··· TEXT UNDER STUDY ···

In advance of her “Crypto Across Emerging Markets” panel at Consensus: Distributed, Leigh Cuen is writing a three-part column on how cryptocurrencies are used in the developing world. In this first part of the series, she looks at the Middle East.
It is a truth universally acknowledged by pundits on Crypto Twitter that emerging markets are more likely to see revolutionary bitcoin usage, at least in the near future, than Silicon Valley.
However, the term “emerging markets” encompasses most of the planet, excluding a handful of wealthy nations. For instance, even if fiat-denominated volumes are dwarfed by Asian whales or U.S. institutions, scrappy crypto traders in Turkey have a disproportionate impact on the global bitcoin economy.
Generally speaking, regions with weak states and educated diasporas see more grassroots adoption. For example, Lebanese entrepreneur Michel Haber said most of the 26 remote workers involved with his web services startup, cNepho Global, now prefer bitcoin paychecks.
Haber has already been paying some developers this way – with bitcoin from Beirut's grassroots trading networks – for two years. Now that most workers would rather receive bitcoin, he encourages colleagues to get mobile wallets.
This is no longer a fringe outlook.
The Arab Weekly ran a column in April about how the collapsed banking system is destabilizing Lebanon. Protests surrounded the central bank in April, and protests around bank branches even turned deadly. The situation continues to simmer.

···

> _TASK TO CARRY OUT_: Continue the column on crypto use in the Middle East, picking up after its final sentence.

··· INPUT DATA ···

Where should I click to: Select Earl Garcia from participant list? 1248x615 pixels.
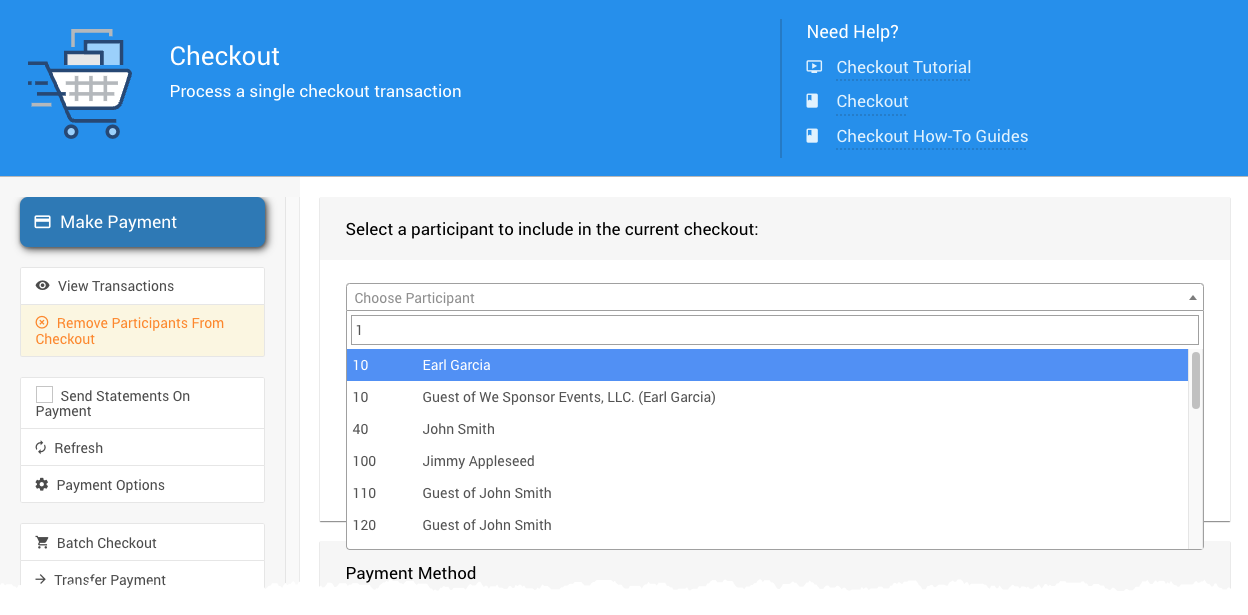456,365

···

> _ANSWER TO THE PROBLEM_:
“The peer-to-peer bitcoin market is very robust because the Lebanese banking system has failed and people have more cash than the banks do,” Haber said. “Because of coronavirus, you can't really wait at the bank anymore. … They're not sure the Lebanese bank will actually give them the money.”
This doesn’t mean bitcoin will easily replace local currencies, however. As witnessed in Iran, once home to a thriving bitcoin mining industry and retail usage, authorities curtailed usability once mainstream adoption grew.
But rather than stamp out demand for cryptocurrency, crackdowns may merely change its manifestation. Some people now use bitcoin for savings and altcoins for transactional alternatives. Markets in places like Iran and Argentina now see increasing demand for stablecoins.
Likewise, Argentinian crypto exchange founder Federico Ogue, CEO of Buenbit and Buendolar, said many users who are buying cryptocurrency for the first time are attracted to dollar-denominated stablecoins.
More coverage on cryptocurrency in the Middle East:
Stablecoin volatility
In regions with volatile currencies and scant access to dollars, demand for stablecoins is up.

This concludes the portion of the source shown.